SET PROBLEM> Gather every line of the records below that contains the string "tweet", and reproduce each such line in full.

AVAILABLE RECORDS>
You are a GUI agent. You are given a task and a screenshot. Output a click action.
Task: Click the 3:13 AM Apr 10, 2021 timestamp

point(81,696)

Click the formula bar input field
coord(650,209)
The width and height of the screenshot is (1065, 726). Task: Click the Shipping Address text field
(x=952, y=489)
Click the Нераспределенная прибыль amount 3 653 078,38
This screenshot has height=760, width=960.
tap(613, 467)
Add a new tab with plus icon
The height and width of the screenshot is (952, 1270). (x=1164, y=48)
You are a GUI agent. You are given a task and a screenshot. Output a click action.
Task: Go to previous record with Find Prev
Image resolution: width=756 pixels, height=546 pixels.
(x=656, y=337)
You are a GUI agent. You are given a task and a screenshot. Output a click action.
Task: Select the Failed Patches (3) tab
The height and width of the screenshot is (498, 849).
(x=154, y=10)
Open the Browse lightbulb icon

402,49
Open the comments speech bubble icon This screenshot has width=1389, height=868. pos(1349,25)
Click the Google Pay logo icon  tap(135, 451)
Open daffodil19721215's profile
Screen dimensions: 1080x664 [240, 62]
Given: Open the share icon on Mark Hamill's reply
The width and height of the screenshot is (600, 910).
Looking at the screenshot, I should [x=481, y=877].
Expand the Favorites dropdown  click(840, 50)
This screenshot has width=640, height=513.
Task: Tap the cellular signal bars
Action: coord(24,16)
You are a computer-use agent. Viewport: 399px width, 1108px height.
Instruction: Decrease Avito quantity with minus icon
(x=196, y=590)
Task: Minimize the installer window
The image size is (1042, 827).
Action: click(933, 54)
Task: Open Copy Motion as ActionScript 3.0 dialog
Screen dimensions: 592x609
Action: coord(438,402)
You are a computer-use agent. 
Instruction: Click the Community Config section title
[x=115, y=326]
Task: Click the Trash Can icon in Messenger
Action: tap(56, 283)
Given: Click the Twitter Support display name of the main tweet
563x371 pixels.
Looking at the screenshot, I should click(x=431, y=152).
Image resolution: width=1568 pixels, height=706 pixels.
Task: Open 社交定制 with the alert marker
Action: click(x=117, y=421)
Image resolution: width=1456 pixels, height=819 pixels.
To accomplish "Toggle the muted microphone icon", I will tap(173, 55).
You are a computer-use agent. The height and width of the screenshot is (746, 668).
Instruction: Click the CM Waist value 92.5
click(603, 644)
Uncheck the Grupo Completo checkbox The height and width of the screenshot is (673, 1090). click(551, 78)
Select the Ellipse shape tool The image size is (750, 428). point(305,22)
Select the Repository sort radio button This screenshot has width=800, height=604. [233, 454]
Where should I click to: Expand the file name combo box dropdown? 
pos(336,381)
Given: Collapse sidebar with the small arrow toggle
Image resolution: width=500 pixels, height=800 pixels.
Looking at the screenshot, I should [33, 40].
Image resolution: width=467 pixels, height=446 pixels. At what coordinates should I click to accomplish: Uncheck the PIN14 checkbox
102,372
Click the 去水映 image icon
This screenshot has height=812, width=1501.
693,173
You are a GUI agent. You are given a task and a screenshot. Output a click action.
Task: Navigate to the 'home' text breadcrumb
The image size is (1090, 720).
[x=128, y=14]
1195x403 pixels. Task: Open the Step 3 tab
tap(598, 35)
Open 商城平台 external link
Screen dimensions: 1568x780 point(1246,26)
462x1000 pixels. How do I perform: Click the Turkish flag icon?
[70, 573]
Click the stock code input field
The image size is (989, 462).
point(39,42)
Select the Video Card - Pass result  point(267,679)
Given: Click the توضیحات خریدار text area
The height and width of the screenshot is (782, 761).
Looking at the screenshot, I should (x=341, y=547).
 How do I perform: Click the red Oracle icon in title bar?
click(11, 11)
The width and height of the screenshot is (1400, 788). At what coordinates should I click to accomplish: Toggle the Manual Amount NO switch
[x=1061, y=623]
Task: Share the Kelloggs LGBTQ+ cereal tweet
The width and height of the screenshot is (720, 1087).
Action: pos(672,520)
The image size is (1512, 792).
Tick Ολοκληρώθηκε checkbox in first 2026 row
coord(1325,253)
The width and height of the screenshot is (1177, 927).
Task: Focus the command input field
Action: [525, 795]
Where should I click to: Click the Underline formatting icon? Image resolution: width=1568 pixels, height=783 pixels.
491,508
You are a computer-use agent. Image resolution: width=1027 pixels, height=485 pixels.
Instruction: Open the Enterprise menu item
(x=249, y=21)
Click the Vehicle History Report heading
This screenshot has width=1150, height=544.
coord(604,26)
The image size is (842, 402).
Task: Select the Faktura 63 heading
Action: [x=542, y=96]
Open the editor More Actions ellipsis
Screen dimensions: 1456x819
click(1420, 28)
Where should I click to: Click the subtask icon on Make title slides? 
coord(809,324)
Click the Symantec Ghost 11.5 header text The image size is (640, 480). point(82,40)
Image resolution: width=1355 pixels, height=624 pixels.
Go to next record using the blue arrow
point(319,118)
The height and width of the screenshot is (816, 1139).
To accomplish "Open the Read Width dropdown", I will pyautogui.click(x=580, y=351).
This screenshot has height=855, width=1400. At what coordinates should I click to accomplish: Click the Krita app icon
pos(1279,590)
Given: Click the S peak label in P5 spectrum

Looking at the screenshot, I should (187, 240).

FULL ANSWER>
Given: Click the Twitter Support display name of the main tweet
Task: Share the Kelloggs LGBTQ+ cereal tweet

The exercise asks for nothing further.